Wednesday, December 06, 2006

Eugene O’Neill – ‘Long Day’s Journey into Night’

Plays, eh? The last time I went to theatre was to see Sweet Bird of Youth, a month or two ago, and I would have written about it here, but oh man, it was depressing. Suspicious and malicious, characters tearing themselves apart, and nowhere for the audience to invest any sympathy. The thing that gets me is the assumption that bad circumstances and an emotional (or just shouty) rendition of them will produce something of interest. I’ve a friend who, when he first went to University, couldn’t move for people wanting to confide that they were on Prozac: ‘Look at me! I’m fucked up!’ It’s a way of forcing civility, I suppose, and even encouraging a return performance of circumstantial affection. A lot of plays do the same thing. Unlike a novel, which can take its time and wind its way into your heart over the course of a few weeks, a play has two, three hours, so it has to up the histrionics. That’s the negative way of putting it, and when these mundane kind of tensions are apparent from the audience, something has gone wrong. When they are not, the directness of the medium is all in its favour.

Long Day’s Journey into Night reads like it would work. Presumably it has a track record of doing so, but I don’t know anything about that (I picked it up because Kevin Spacey made his new A Moon for the Misbegotten sound tantalising on the radio the other week, and because Kevin Rowland lists Eugene O’Neill in ‘Burn it Down’ in a righteous way). In it, nothing good happens. The lives of the family it dramatises are in what would seem to be a steep and permanent decline. They grumble about each other, they drink to excess, one of them (youngest son Edmund) is dying of TB but drinks large quantities of whiskey regardless (conjuring an anatomically incorrect image of alcohol eating into brittle lungs), and the mother Mary (ha ha) is a morphine addict. The father is disliked by all for being rich but miserly, a fact which is blamed upon his own father’s abandonment of his mother when he was still a small boy, and the poverty which ensued. His children and his wife blame all their ills on this miserliness, which is unnecessary as James Tyrone has become rich as a popular if unfulfilled actor. He flinches when someone leaves a light on unnecessarily, keeps tabs on the level of the whiskey in the bottle, and tries to get Edmund treated as cheaply as possible. He’s as tight as they come, but he’s not entirely a monster.

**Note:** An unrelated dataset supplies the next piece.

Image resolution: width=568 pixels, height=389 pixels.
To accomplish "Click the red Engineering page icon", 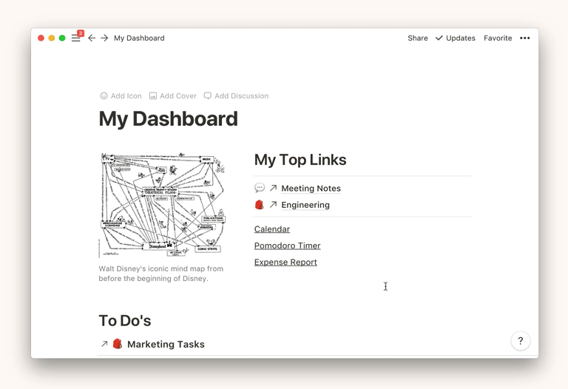I will [x=260, y=205].
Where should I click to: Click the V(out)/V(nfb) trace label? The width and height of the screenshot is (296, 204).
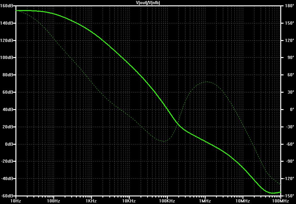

All the ‘Woe is me’ buttons are pressed, in other words. It should be depressing as hell, but it isn’t. Reading the play, the first thing that strikes you is the length of the stage directions at the beginning of Act One. They are incredibly detailed, not only regarding the layout of the room, but even the layout of the actors’ faces:

Mary is fifty-four, about medium height. She still has a young, graceful figure, a trifle plump, but showing little evidence of middle-aged waist and hips, although she is not tightly corseted. Her face is distinctly Irish in type. It must once have been extremely pretty, and is still striking. It does not match her healthy figure but is thin and pale with the bone structure prominent. Her nose is long and straight, her mouth wide with full, sensitive lips. She uses no rouge or any sort of make-up. Her high forehead is framed by thick, pure white hair. Accentuated by her pallor and white hair, her dark brown eyes appear black. They are unusually large and beautiful, with black brows and long curling lashes. (p. 10)

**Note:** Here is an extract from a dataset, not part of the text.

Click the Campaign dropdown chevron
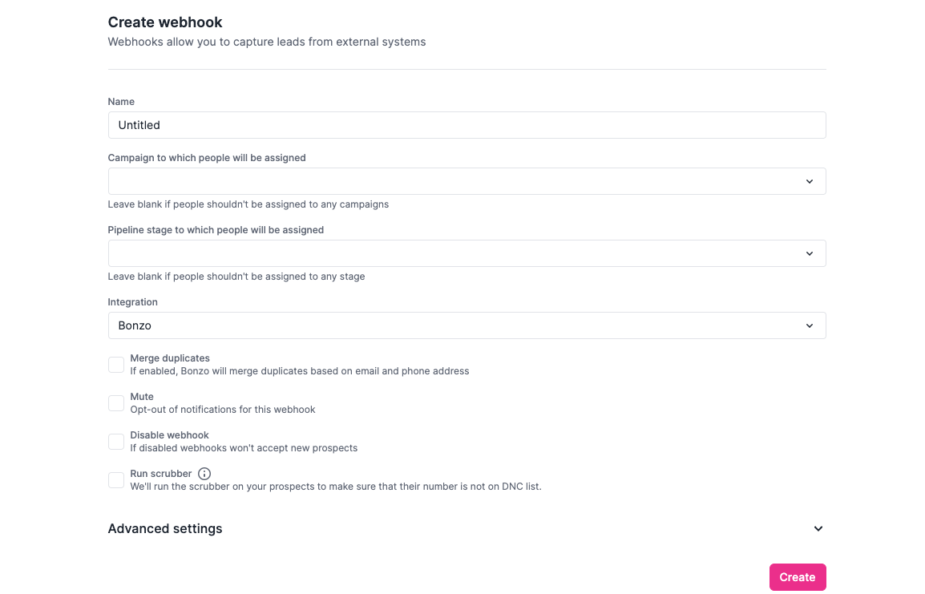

Are we really to take this as a set of instructions for the producer? It’s as though O’Neill is having a pre-emptive tussle: no corset, no make-up, a face which doesn’t match the body. See if you can stage that. Stage directions are similarly specific throughout, often explaining how dialogue is to be played and leaving little leeway for interpretation. The lack of action in the play is another indicator that what is being attempted here is pure description, and it’s this which gives it its remarkable strength. We see a family which has fucked up. It’s nobody’s fault and everybody’s. James has an excuse for his miserliness, and this miserliness is the catch-all excuse for everyone else’s problems: Mary wouldn’t have ever taken morphine if it hadn’t been for the quack doctor James got in for her after Edmund’s birth; Edmund would stand a better chance of surviving TB if sent to a more expensive clinic; Jamie... well, Jamie’s a drunk and would probably be worse off without his father’s limited patronage, but this doesn’t stop him complaining about it. And complaining about it one minute doesn’t stop him from becoming lucid and affectionate the next. The characters do all care deeply for one another, but they just don’t do each other any good. This is the hook, and I was skewered.